## Instruction
Please answer these questions about the NFS patch thread below.
(a) What is the very first thing vfs_create does?
(b) Which error should be returned when the name already exists?
(c) How many insertions and deletions does the patch summary list?

## Text excerpt
- - - -
It won't work because the very first thing vfs_create does is may_create(),
and so you get EACCES right there instead of the EEXIST.

> 
> --b.
> 
>> 
>>> Applying with that one change.  (And I'll followup with some additional
>>> minor cleanup of the create code.)
>>> 
>>> --b.
>>> 
>>>> 
>>>>> I wonder why the code's structured that way--it's confusing.
>>>> 
>>>> Probably years of accumulated "damage" ;)
>>>> 
>>>>> --b.
>>>>> 
>>>>>> 	if (err)
>>>>>> 		goto out;
>>>>>> 
>>>>>> @@ -1211,6 +1215,11 @@ nfsd_create(struct svc_rqst *rqstp, struct svc_fh *fhp,
>>>>>> 		goto out; 
>>>>>> 	}
>>>>>> 
>>>>>> +	/* Now let's see if we actually have permissions to create */
>>>>>> +	err = nfsd_permission(rqstp, fhp->fh_export, dentry, NFSD_MAY_CREATE);
>>>>>> +	if (err)
>>>>>> +		goto out;
>>>>>> +
>>>>>> 	if (!(iap->ia_valid & ATTR_MODE))
>>>>>> 		iap->ia_mode = 0;
>>>>>> 	iap->ia_mode = (iap->ia_mode & S_IALLUGO) | type;
>>>>>> -- 
>>>>>> 2.7.4

--
To unsubscribe from this list: send the line "unsubscribe linux-nfs" in
the body of a message to majordomo@vger.kernel.org
More majordomo info at  http://vger.kernel.org/majordomo-info.html
J. Bruce Fields July 22, 2016, 10:55 a.m. UTC | #23
On Fri, Jul 22, 2016 at 02:35:26AM -0400, Oleg Drokin wrote:
> 
> On Jul 21, 2016, at 9:57 PM, J. Bruce Fields wrote:
> 
> > On Thu, Jul 21, 2016 at 04:37:40PM -0400, Oleg Drokin wrote:
> >> 
> >> On Jul 21, 2016, at 4:34 PM, J. Bruce Fields wrote:
> >> 
> >>> On Fri, Jul 08, 2016 at 05:53:19PM -0400, Oleg Drokin wrote:
> >>>> 
> >>>> On Jul 8, 2016, at 4:54 PM, J. Bruce Fields wrote:
> >>>> 
> >>>>> On Thu, Jul 07, 2016 at 09:47:46PM -0400, Oleg Drokin wrote:
> >>>>>> It looks like we are bit overzealous about failing mkdir/create/mknod
> >>>>>> with permission denied if the parent dir is not writeable.
> >>>>>> Need to make sure the name does not exist first, because we need to
> >>>>>> return EEXIST in that case.
> >>>>>> 
> >>>>>> Signed-off-by: Oleg Drokin <green@linuxhacker.ru>
> >>>>>> ---
> >>>>>> A very similar problem exists with symlinks, but the patch is more
> >>>>>> involved, so assuming this one is ok, I'll send a symlink one separately.
> >>>>>> fs/nfsd/nfs4proc.c |  6 +++++-
> >>>>>> fs/nfsd/vfs.c      | 11 ++++++++++-
> >>>>>> 2 files changed, 15 insertions(+), 2 deletions(-)
- - - -
## Raw data
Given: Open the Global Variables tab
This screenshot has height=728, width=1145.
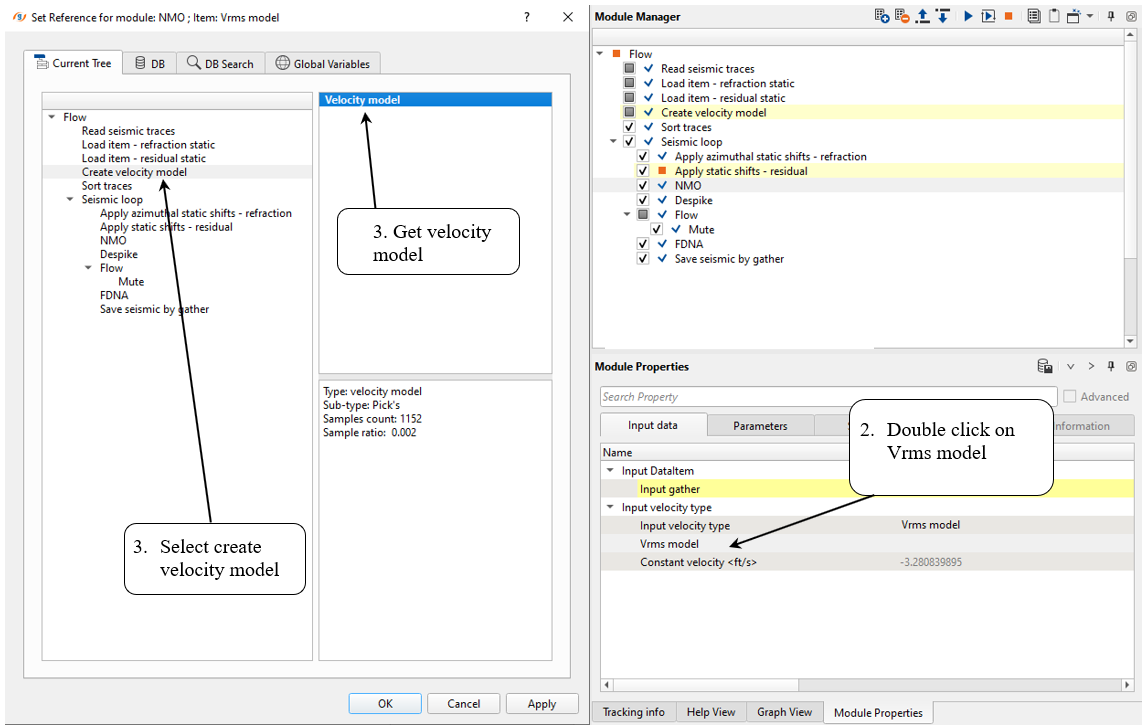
- - - -
## Solution to the problem
(a) It calls may_create().
(b) EEXIST.
(c) 15 insertions and 2 deletions.